» Instructions to follow
Write out, without any change, the lines in the material below that run from the line with "Task: Click the swap" through the line with "Task: Click the share icon in header", both included.

-------------------------

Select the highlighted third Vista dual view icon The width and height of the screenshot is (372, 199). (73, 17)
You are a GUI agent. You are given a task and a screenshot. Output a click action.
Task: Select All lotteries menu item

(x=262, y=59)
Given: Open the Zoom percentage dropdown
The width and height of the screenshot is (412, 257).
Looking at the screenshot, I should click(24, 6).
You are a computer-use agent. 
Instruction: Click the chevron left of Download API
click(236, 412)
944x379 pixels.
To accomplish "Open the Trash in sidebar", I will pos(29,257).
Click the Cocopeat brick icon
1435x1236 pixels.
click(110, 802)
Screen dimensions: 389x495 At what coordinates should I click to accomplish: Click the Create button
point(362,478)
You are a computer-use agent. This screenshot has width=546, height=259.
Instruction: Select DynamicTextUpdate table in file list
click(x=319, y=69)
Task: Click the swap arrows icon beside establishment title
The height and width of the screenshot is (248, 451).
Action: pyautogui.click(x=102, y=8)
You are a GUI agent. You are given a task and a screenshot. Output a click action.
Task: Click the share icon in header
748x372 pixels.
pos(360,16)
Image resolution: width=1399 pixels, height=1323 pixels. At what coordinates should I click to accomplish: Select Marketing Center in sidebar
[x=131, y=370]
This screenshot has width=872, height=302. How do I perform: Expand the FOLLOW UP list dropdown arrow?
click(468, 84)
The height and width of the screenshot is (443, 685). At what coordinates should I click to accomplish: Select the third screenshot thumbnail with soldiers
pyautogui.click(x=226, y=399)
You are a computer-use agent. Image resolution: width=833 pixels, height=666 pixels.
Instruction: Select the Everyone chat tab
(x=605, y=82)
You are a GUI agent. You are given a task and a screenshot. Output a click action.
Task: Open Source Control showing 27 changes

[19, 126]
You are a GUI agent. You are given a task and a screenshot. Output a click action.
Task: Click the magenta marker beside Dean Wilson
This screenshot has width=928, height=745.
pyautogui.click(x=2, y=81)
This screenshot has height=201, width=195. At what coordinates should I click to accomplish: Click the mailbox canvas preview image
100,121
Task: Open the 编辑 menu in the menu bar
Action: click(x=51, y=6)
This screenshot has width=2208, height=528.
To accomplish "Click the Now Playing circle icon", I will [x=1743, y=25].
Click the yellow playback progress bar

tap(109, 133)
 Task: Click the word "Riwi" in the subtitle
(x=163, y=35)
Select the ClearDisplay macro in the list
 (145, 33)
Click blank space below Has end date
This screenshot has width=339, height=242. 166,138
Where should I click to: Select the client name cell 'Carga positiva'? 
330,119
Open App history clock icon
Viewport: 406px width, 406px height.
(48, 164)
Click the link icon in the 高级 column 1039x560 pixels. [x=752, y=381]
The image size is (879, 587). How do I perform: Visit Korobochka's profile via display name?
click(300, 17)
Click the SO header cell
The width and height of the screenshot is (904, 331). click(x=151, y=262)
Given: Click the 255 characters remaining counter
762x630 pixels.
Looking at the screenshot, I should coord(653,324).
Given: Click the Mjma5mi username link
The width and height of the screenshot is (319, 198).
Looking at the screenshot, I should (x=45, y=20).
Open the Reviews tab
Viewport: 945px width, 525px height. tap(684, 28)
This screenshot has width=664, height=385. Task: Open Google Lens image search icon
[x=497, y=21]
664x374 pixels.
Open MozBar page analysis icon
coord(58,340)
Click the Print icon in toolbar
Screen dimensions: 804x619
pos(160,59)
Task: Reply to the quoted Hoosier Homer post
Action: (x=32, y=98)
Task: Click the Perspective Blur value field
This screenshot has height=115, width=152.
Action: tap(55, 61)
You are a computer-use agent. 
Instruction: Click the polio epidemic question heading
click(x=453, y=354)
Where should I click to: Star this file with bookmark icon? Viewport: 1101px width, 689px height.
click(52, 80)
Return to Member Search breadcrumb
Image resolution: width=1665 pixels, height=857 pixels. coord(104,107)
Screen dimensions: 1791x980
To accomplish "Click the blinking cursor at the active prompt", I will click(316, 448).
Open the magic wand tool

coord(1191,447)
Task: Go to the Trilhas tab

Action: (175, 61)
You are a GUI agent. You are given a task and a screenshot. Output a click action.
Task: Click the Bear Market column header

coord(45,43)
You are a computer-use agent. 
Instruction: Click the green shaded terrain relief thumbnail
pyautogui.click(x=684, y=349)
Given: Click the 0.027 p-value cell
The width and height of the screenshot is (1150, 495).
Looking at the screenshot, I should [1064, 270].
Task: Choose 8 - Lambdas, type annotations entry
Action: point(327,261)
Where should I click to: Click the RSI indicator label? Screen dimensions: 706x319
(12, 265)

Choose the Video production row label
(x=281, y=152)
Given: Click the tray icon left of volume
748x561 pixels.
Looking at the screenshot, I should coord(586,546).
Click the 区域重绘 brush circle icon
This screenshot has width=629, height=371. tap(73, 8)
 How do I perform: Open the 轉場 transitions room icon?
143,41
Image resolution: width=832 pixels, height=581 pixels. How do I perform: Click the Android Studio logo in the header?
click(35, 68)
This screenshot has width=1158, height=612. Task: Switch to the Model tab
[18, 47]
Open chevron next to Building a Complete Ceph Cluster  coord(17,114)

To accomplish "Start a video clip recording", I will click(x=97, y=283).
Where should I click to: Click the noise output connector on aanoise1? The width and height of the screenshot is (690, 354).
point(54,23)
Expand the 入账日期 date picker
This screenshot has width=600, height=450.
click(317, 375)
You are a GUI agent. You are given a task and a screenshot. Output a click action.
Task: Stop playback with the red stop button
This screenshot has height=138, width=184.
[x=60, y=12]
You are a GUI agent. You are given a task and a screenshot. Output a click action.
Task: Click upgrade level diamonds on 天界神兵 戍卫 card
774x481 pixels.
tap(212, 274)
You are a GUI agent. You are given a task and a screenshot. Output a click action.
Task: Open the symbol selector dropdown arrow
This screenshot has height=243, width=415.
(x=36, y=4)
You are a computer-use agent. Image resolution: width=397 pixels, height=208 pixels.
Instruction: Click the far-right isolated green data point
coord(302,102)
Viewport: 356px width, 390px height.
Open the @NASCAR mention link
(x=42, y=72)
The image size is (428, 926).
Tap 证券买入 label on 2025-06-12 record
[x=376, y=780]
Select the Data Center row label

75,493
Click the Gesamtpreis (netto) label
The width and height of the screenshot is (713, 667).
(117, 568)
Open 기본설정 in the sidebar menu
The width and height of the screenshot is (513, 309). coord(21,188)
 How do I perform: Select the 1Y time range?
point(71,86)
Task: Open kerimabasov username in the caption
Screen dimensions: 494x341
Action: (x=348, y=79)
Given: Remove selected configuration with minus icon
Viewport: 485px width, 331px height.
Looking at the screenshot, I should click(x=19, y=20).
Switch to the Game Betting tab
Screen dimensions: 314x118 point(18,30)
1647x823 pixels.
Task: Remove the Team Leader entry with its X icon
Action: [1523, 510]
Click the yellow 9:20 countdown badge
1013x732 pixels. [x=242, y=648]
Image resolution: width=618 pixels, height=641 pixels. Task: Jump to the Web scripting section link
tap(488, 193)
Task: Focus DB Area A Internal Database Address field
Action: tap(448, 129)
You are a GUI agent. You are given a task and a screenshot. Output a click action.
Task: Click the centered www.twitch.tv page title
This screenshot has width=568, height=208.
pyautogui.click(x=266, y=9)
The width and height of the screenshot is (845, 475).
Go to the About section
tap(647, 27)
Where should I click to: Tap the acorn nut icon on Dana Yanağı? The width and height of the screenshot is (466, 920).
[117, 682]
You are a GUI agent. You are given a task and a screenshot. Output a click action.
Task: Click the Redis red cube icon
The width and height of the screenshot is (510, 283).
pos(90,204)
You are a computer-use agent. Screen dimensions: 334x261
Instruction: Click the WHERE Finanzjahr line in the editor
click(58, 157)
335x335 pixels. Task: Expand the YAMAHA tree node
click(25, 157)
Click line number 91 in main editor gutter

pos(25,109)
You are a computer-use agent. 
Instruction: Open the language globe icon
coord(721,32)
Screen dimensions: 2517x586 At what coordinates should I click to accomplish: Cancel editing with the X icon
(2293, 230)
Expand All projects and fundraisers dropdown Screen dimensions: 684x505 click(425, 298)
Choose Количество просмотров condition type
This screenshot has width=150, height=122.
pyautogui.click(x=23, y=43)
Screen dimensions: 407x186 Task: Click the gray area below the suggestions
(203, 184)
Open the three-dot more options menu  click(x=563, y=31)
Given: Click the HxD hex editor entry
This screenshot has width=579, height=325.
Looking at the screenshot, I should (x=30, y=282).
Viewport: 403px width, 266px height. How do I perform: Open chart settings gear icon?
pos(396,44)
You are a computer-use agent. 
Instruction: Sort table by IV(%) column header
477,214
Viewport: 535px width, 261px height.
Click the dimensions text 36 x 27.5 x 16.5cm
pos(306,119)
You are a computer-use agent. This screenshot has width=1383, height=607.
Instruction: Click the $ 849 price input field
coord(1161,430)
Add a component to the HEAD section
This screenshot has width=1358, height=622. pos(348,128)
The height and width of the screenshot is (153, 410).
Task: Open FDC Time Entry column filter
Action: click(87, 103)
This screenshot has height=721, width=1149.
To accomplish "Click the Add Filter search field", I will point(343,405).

-------------------------

» Expected answer
Task: Click the swap arrows icon beside establishment title
The height and width of the screenshot is (248, 451).
Action: pyautogui.click(x=102, y=8)
You are a GUI agent. You are given a task and a screenshot. Output a click action.
Task: Click the share icon in header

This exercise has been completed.